> Exercise prompt: Your answer should consist of each line from the data below that contains "title".

> Provided information:
'''

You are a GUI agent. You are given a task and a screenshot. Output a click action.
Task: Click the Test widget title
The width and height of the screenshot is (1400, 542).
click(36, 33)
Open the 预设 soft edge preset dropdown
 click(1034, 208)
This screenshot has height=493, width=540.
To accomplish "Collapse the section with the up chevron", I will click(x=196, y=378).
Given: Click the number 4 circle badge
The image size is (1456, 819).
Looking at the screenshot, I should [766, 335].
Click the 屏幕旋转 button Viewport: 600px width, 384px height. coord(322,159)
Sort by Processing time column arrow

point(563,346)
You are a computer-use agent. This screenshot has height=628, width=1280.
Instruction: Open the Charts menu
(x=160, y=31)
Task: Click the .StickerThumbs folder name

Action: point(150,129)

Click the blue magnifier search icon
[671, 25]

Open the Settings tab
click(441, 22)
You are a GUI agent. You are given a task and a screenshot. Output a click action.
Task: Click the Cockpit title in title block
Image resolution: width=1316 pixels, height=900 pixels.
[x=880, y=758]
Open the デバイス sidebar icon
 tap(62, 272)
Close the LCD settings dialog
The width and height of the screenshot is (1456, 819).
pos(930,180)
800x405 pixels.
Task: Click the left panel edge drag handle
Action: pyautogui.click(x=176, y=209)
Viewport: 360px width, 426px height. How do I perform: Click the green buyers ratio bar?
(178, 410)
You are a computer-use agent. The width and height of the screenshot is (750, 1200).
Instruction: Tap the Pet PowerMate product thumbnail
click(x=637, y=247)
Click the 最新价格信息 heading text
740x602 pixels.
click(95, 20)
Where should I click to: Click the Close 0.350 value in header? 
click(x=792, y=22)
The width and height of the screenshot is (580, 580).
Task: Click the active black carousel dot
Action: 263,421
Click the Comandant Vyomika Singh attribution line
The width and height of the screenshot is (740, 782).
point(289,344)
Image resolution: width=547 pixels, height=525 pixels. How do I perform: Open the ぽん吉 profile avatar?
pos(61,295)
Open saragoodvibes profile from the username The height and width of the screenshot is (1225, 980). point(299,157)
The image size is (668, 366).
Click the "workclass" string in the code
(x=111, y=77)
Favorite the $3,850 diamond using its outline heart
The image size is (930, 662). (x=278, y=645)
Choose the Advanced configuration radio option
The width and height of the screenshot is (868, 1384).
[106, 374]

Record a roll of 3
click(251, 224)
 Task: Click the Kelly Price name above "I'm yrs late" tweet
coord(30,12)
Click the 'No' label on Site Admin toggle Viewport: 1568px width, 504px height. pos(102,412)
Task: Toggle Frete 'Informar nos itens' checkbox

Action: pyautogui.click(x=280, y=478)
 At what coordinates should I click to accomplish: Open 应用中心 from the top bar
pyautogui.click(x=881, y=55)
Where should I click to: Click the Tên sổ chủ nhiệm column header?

'''

> Answer area:
Task: Click the Test widget title
Task: Click the Cockpit title in title block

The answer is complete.